=== SOURCE MATERIAL ===
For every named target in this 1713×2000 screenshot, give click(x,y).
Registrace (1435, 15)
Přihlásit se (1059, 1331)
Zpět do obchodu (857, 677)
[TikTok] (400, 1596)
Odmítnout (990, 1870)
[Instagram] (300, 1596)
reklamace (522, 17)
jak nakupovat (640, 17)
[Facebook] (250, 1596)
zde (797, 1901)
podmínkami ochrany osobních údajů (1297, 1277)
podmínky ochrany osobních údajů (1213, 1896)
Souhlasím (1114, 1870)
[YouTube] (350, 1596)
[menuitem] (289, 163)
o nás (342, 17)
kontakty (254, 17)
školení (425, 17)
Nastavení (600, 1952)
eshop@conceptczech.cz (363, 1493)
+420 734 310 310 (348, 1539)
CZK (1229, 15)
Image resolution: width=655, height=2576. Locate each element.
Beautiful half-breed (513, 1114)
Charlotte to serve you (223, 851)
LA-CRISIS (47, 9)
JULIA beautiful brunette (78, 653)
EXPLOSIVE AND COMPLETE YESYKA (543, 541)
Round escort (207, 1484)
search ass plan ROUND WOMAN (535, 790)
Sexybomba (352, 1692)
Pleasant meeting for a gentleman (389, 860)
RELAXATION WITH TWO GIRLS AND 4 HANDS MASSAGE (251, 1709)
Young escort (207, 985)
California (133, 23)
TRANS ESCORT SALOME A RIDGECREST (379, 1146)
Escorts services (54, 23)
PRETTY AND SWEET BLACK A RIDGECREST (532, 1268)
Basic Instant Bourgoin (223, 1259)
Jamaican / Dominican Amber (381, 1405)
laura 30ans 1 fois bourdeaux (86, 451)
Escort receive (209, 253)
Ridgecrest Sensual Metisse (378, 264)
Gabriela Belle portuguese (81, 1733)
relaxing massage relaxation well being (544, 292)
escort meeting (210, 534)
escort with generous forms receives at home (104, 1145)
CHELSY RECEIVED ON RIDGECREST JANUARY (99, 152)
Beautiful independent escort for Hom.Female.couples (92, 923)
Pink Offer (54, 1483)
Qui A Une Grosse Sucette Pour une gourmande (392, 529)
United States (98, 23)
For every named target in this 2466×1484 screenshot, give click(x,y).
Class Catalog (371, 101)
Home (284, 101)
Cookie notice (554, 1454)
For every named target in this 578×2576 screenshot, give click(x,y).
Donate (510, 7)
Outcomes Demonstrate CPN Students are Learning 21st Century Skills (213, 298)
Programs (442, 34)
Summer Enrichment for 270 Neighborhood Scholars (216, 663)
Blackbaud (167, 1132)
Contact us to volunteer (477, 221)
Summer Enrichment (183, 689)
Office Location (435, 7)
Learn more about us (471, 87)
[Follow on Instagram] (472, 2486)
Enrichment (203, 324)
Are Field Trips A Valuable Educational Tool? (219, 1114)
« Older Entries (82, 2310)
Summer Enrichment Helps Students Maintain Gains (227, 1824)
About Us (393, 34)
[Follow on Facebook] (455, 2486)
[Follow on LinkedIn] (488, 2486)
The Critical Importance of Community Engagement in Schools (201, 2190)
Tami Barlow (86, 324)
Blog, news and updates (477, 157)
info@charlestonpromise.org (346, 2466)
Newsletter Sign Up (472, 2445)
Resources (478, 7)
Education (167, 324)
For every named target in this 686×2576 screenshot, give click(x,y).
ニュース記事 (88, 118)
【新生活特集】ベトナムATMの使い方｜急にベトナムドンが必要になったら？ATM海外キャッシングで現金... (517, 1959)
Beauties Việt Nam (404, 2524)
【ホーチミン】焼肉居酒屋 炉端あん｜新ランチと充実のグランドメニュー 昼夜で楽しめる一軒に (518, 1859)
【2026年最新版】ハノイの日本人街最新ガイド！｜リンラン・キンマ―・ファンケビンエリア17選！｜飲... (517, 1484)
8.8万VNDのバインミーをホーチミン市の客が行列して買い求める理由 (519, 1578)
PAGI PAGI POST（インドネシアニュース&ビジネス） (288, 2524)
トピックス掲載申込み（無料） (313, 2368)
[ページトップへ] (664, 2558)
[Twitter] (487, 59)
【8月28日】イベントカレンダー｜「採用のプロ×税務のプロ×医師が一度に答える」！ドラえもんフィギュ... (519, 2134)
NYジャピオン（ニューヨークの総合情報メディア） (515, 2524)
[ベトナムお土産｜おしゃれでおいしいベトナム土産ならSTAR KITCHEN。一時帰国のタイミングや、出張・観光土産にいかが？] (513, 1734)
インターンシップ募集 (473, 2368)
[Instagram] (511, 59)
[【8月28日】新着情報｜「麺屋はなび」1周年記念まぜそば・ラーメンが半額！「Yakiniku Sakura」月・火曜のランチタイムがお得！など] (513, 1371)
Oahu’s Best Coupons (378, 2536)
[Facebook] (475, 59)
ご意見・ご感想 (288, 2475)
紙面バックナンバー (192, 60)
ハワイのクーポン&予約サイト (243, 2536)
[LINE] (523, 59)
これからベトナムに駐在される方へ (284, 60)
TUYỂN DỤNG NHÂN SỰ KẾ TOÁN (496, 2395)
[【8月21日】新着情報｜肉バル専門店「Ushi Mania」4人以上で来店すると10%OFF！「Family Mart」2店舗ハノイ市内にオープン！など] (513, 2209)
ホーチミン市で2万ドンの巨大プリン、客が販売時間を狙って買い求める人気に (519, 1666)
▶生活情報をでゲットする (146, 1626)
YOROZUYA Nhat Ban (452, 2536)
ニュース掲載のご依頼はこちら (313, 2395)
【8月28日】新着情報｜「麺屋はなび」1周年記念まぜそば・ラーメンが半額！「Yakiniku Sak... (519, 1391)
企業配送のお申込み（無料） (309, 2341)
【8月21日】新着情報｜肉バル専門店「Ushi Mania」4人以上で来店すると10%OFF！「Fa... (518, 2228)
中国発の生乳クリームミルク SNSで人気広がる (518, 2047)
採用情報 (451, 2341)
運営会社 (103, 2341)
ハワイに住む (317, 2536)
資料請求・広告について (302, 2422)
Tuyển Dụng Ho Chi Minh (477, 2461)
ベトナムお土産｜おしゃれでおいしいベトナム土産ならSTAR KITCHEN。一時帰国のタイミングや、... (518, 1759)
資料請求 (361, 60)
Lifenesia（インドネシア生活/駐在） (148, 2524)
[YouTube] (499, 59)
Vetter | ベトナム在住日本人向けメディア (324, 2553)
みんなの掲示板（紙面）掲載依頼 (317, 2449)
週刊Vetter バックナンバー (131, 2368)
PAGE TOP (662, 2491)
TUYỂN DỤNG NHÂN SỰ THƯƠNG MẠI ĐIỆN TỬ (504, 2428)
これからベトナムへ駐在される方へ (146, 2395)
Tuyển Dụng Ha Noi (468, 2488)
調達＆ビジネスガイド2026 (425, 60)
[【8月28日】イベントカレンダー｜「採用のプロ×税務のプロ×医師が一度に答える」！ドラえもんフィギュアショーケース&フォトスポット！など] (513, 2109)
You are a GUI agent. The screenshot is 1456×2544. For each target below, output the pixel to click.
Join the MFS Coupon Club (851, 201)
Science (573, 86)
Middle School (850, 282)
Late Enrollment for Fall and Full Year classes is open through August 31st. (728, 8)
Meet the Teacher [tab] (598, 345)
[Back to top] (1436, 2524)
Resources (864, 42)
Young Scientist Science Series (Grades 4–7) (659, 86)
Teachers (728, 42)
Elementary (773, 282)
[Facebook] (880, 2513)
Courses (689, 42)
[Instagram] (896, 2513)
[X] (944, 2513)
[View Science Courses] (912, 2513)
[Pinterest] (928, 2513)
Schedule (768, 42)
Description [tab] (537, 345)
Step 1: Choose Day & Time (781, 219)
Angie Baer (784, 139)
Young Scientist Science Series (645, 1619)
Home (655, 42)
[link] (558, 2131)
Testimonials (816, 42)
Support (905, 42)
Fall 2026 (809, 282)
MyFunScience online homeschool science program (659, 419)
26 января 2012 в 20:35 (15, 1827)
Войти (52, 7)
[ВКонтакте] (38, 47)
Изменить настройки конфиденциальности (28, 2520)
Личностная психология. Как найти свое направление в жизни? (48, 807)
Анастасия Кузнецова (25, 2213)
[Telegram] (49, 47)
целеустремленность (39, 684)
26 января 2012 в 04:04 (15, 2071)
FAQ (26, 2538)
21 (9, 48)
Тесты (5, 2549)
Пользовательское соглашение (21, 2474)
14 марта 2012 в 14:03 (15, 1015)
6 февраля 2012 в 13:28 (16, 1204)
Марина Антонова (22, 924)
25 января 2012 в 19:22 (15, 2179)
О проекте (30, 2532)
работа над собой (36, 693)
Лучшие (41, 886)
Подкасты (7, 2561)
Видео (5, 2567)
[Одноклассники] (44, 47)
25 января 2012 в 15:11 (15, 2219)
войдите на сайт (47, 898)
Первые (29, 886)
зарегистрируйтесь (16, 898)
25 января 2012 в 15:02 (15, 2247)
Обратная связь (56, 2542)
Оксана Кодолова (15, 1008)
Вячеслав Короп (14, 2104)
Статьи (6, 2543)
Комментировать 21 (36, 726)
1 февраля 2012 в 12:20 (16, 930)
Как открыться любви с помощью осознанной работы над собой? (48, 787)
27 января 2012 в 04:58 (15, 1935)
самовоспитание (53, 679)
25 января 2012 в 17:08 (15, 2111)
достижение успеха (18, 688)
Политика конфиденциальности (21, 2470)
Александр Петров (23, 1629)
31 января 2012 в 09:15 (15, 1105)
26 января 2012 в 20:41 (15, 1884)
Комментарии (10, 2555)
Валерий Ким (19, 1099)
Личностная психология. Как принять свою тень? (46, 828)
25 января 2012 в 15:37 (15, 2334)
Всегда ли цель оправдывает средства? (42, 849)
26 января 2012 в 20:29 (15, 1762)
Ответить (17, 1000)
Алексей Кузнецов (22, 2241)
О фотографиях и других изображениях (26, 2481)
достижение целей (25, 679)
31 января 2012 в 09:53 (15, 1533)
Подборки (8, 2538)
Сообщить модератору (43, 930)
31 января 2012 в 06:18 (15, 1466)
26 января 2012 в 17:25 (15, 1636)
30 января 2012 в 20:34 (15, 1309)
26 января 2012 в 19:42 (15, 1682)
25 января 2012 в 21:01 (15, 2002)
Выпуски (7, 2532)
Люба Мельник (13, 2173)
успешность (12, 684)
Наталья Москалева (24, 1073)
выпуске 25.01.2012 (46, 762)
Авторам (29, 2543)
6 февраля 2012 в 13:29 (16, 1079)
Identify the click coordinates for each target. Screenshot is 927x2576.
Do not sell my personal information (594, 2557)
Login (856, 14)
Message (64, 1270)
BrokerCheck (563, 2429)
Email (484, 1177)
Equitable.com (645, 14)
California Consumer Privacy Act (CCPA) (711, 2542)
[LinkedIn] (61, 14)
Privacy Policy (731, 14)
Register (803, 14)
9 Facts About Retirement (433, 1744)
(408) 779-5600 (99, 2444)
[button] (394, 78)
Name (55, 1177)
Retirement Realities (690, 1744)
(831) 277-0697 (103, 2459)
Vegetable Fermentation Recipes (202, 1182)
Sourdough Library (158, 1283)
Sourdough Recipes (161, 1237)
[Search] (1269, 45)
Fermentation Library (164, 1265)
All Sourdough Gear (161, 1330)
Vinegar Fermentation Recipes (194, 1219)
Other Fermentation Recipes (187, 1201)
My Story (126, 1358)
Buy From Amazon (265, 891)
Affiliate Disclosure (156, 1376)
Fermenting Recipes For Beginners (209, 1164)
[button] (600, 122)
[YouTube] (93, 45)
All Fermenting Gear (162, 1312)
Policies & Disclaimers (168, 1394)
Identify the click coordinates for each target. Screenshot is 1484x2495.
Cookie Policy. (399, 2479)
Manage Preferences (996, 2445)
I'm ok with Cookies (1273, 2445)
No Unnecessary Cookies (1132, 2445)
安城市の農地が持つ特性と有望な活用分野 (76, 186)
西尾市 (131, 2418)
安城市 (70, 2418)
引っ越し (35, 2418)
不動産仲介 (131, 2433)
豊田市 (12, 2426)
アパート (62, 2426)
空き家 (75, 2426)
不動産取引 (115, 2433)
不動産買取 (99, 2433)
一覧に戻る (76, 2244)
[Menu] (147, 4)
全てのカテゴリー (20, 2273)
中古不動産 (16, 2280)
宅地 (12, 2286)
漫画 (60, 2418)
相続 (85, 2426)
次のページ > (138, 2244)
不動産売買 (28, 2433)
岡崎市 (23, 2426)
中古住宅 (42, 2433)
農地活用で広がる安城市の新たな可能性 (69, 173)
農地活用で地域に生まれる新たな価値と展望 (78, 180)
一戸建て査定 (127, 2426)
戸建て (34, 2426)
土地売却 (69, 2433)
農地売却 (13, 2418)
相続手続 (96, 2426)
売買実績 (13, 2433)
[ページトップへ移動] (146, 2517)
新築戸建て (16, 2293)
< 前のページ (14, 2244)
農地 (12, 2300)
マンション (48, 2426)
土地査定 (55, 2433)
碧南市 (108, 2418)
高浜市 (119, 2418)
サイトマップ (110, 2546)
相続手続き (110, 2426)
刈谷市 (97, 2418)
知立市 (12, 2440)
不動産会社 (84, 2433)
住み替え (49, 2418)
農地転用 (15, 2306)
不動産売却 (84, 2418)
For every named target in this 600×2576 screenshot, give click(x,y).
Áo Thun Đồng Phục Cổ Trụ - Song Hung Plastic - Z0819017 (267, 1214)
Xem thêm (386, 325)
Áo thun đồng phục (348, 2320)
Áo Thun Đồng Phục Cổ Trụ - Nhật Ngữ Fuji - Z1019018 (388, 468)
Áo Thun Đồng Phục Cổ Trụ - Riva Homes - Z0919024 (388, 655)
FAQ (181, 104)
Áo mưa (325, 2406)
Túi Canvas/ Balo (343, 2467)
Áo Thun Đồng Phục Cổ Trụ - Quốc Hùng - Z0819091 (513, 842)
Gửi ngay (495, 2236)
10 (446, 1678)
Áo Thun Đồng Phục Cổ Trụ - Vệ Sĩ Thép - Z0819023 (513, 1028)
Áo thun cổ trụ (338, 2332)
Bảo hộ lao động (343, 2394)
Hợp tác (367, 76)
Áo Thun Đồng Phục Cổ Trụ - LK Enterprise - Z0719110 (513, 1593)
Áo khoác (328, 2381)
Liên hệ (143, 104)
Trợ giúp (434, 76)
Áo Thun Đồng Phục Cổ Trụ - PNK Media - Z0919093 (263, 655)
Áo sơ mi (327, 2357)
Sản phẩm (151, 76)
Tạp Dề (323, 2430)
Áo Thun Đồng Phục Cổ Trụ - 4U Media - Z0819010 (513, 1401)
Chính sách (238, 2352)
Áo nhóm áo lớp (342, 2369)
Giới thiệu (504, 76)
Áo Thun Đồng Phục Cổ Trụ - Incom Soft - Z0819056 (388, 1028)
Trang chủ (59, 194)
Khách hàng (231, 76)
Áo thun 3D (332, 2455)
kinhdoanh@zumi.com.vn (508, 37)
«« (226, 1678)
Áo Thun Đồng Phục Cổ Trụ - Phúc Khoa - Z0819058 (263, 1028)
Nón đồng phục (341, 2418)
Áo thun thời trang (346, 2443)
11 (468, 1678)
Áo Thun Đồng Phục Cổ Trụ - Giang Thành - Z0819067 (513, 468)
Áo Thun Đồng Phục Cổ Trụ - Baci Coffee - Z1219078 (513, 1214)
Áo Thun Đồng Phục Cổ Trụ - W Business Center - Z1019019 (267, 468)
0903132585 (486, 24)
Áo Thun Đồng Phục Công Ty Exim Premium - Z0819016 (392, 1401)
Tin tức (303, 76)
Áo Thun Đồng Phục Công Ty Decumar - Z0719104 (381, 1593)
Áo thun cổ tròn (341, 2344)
===
Search the records for the string "Личностная" and, wherever a line contains it, please copy that line.

Личностная психология. Как найти свое направление в жизни? (48, 807)
Личностная психология. Как принять свою тень? (46, 828)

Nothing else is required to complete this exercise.